Extract affiliation and local designation from labor union names
Project description
Labor Union Parser
Extract affiliation and local designation from labor union name strings.
Given an input like "SEIU Local 1199", the parser returns:
- Affiliation:
SEIU(Service Employees International Union) - Designation:
1199(local number)
Installation
pip install -e .
Usage
Command Line
# Basic usage
labor-union-parser "SEIU Local 1199"
# Output:
# Affiliation: SEIU
# Designation: 1199
# JSON output
labor-union-parser "Teamsters Local 705" --json
# Output: {"affiliation": "IBT", "designation": "705"}
Python API
from labor_union_parser import extract
result = extract("UAW Local 600")
print(result)
# {'affiliation': 'UAW', 'designation': '600'}
For batch processing:
from labor_union_parser import Extractor
extractor = Extractor()
results = extractor.extract_batch([
"SEIU Local 1199",
"Teamsters Local 705",
"UAW Local 600",
])
# [{'affiliation': 'SEIU', 'designation': '1199'},
# {'affiliation': 'IBT', 'designation': '705'},
# {'affiliation': 'UAW', 'designation': '600'}]

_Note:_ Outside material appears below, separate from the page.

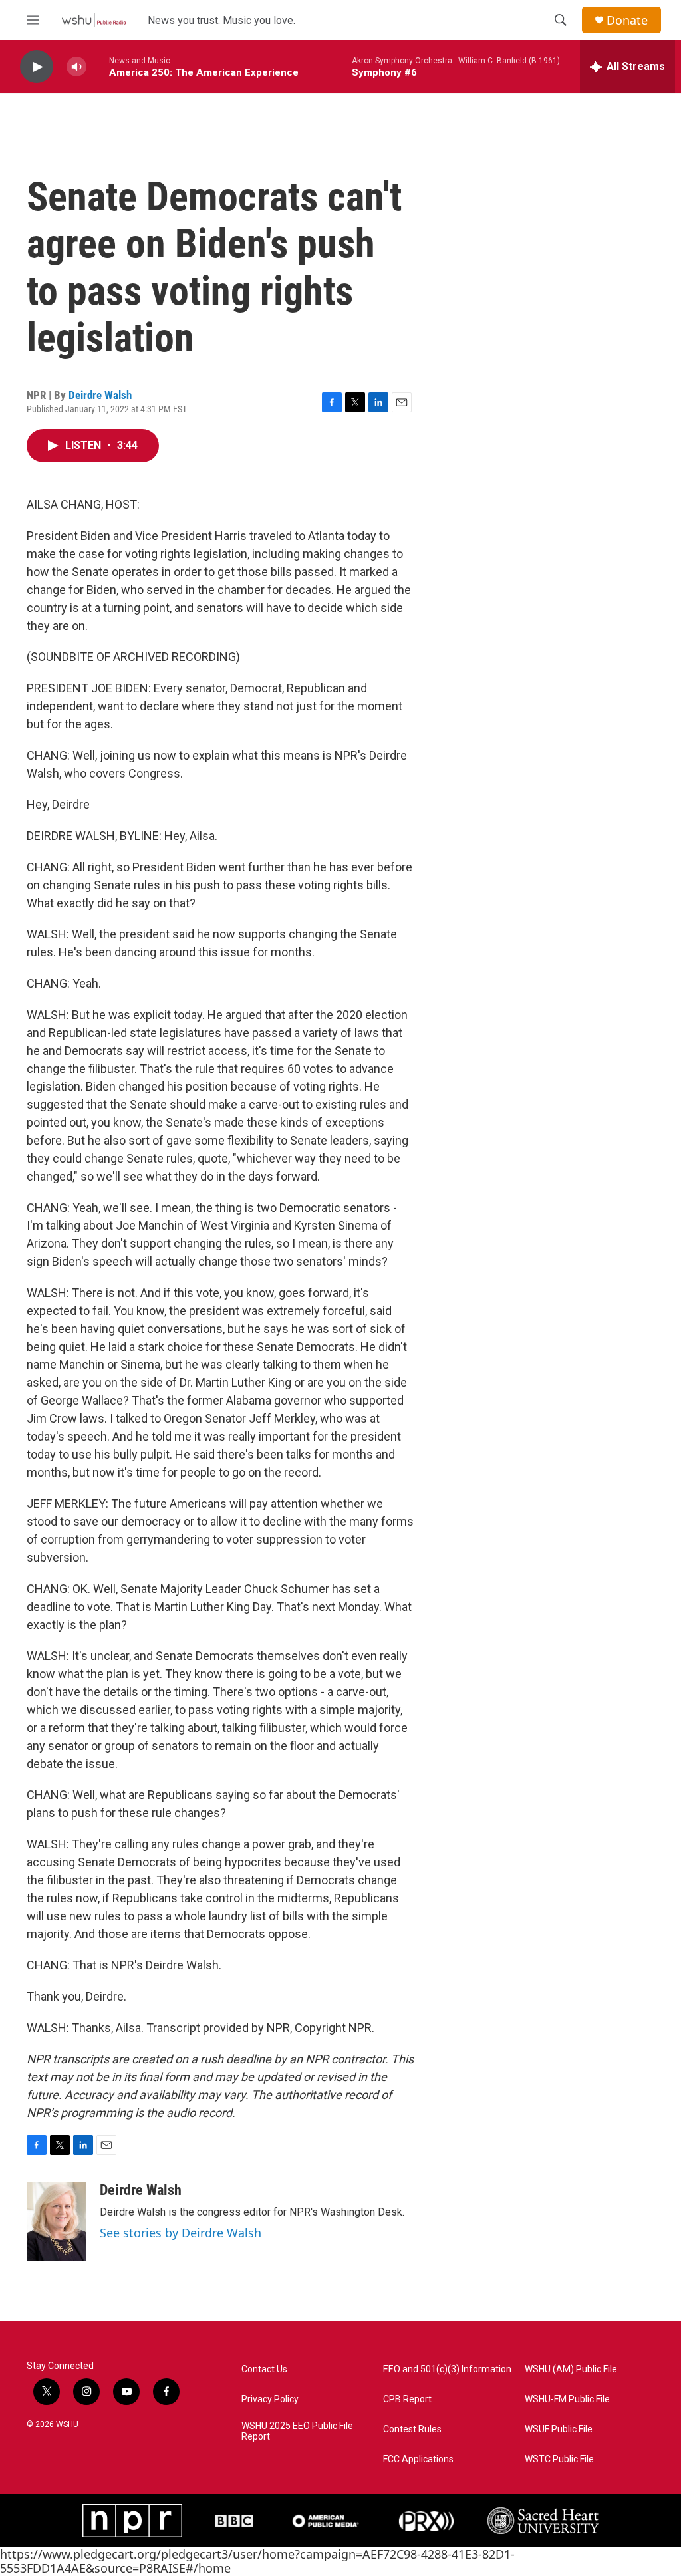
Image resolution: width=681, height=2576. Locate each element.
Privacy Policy (270, 2399)
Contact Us (264, 2369)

For large datasets, use extract_all which yields results as a generator:
from labor_union_parser import Extractor
extractor = Extractor()
# Process large list with progress bar
for result in extractor.extract_all(union_names, show_progress=True):
print(result)
# Adjust batch size for memory/speed tradeoff
results = list(extractor.extract_all(union_names, batch_size=512))
Training
Training data is in training/data/labeled_data.csv with columns:
text: Union name stringaff_abbr: Affiliation abbreviation (e.g., "SEIU", "IBT", "UAW")desig_num: Local designation numbersplit: One of "train", "val", or "test"
To retrain the model:
pip install -e ".[train]" # Install training dependencies
python training/train.py
The training script will:
- Load data from
training/data/labeled_data.csv - Train for 10 epochs with early stopping based on validation performance
- Save the best model to
src/labor_union_parser/weights/char_cnn.pt
Training Data Statistics
| Split | Examples |
|---|---|
| Train | 82,900 |
| Val | 2,296 |
| Test | 2,413 |
Model Architecture
The model uses a CharCNN architecture with pointer-based designation selection:
Input: "SEIU Local 1199"
│
▼
┌─────────────────────────────┐
│ Tokenizer │
│ ["SEIU", " ", "Local", " ", "1199"]
│ token_type: [word, space, word, space, number]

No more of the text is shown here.